Articles | Volume 6, issue 4
Model description paper
22 Aug 2013
Model description paper |  | 22 Aug 2013

Coupling between the JULES land-surface scheme and the CCATT-BRAMS atmospheric chemistry model (JULES-CCATT-BRAMS1.0): applications to numerical weather forecasting and the CO2 budget in South America

D. S. Moreira, S. R. Freitas, J. P. Bonatti, L. M. Mercado, N. M. É. Rosário, K. M. Longo, J. B. Miller, M. Gloor, and L. V. Gatti

Abstract. This article presents the coupling of the JULES surface model to the CCATT-BRAMS atmospheric chemistry model. This new numerical system is denominated JULES-CCATT-BRAMS. We demonstrate the performance of this new model system in relation to several meteorological variables and the CO2 mixing ratio over a large part of South America, focusing on the Amazon basin. The evaluation was conducted for two time periods, the wet (March) and dry (September) seasons of 2010. The model errors were calculated in relation to meteorological observations at conventional stations in airports and automatic stations. In addition, CO2 mixing ratios in the first model level were compared with meteorological tower measurements and vertical CO2 profiles were compared with observations obtained with airborne instruments.
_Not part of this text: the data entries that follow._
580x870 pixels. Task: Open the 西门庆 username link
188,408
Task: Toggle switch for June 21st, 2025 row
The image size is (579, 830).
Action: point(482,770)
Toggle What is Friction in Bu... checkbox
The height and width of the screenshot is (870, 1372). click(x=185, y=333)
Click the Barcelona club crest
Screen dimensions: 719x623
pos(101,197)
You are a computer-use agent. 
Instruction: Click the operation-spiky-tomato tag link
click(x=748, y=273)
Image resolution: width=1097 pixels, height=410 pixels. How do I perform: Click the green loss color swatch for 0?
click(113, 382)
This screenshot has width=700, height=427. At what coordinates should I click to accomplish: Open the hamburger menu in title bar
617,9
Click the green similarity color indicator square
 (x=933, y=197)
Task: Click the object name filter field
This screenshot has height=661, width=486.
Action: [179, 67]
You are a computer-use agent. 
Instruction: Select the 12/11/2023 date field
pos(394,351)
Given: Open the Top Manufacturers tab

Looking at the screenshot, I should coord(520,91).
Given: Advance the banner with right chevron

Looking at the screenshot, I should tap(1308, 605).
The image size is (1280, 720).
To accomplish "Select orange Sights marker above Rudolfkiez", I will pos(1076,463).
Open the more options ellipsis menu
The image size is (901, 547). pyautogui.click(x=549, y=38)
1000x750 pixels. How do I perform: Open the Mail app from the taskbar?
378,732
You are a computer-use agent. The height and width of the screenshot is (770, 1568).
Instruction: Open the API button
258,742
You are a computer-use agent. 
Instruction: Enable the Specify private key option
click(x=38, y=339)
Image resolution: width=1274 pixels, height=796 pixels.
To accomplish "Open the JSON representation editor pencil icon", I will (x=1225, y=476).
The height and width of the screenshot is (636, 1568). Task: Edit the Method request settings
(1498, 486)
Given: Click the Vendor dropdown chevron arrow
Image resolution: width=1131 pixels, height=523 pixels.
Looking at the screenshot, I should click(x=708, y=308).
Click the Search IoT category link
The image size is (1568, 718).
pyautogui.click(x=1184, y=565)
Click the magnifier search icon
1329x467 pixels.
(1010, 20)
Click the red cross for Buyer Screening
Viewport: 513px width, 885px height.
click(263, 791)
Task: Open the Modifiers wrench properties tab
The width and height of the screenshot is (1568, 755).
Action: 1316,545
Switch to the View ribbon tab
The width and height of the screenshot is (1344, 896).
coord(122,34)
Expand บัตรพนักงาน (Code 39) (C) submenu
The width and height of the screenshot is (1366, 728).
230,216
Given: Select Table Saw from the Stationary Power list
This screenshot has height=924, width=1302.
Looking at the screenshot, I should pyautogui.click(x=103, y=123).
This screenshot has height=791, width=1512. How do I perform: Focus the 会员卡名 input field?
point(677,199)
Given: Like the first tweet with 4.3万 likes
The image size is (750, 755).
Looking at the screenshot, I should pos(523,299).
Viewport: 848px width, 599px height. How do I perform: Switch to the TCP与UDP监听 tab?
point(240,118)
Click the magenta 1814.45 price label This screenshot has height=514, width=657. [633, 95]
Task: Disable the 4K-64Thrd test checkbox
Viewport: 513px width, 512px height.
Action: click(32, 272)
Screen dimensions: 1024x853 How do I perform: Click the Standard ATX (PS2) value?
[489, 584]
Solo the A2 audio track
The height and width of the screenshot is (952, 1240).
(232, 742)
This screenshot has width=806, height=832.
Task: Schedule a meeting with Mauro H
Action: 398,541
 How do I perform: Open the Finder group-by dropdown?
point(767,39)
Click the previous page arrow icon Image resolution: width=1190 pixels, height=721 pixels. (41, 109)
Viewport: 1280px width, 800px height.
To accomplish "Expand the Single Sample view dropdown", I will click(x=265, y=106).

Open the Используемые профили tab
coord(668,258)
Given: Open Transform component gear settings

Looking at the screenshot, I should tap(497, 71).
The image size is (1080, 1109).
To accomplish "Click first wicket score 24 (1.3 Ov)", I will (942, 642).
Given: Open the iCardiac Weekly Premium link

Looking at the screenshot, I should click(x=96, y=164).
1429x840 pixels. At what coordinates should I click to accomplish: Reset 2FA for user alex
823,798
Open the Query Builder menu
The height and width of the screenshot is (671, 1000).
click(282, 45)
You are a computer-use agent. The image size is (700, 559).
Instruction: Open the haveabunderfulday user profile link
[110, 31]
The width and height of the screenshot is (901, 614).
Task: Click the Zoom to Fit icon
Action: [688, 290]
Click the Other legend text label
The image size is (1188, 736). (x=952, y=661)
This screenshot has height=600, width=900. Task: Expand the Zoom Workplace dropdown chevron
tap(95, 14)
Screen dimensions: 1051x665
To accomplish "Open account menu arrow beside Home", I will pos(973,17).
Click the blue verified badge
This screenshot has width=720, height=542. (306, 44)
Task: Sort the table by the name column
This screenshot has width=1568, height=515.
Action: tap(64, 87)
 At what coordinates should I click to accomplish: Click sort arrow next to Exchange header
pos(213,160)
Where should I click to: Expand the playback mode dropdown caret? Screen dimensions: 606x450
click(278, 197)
The results of this study show that the JULES-CCATT-BRAMS modeling system provided a significant gain in performance for the considered atmospheric fields relative to those simulated by the LEAF (version 3) surface model originally employed by CCATT-BRAMS. In addition, the new system significantly increases the ability to simulate processes involving air–surface interactions, due to the ability of JULES to simulate photosynthesis, respiration and dynamic vegetation, among other processes. We also discuss a wide range of numerical studies involving coupled atmospheric, land surface and chemistry processes that could be done with the system introduced here. Thus, this work presents to the scientific community a free modeling tool, with good performance in comparison with observational data and reanalysis model data, at least for the region and time period discussed here. Therefore, in principle, this model is able to produce atmospheric hindcast/forecast simulations at different spatial resolutions for any time period and any region of the globe.